Task brief » In the data below, one line contains "Viewport: 1142px width, 1064px" and a later one contains "Task: Click the 0/5 Complete progress bar". Print both, with every line between them, exactly and alone.

Data for this exercise »

- Opening Delimiter -

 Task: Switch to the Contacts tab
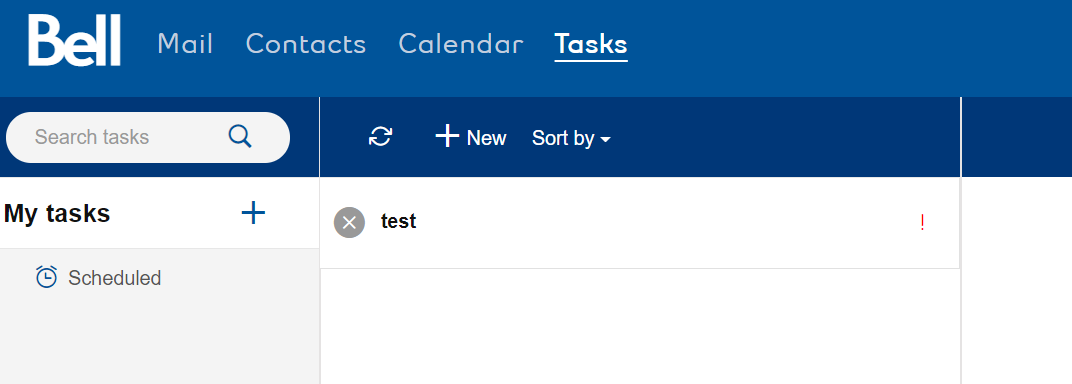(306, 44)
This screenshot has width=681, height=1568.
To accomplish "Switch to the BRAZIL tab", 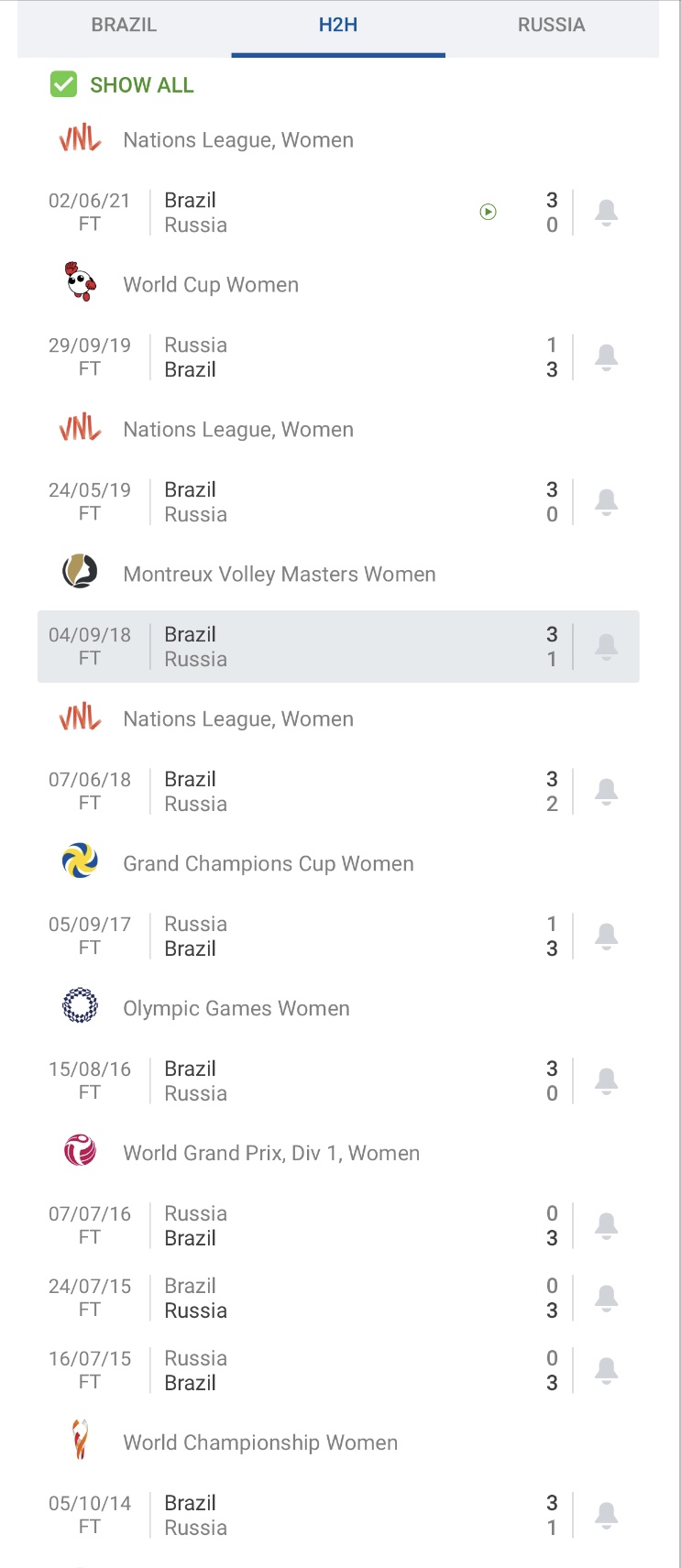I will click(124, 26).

- Closing Delimiter -
- Opening Delimiter -

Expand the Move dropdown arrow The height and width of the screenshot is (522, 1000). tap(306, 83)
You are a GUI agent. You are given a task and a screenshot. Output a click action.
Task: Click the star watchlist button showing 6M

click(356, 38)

- Closing Delimiter -
- Opening Delimiter -

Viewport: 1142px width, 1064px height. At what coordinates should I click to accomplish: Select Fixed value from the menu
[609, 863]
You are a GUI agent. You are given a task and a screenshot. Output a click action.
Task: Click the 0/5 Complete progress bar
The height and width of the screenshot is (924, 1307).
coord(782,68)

- Closing Delimiter -

Answer below »
Viewport: 1142px width, 1064px height. At what coordinates should I click to accomplish: Select Fixed value from the menu
[609, 863]
You are a GUI agent. You are given a task and a screenshot. Output a click action.
Task: Click the 0/5 Complete progress bar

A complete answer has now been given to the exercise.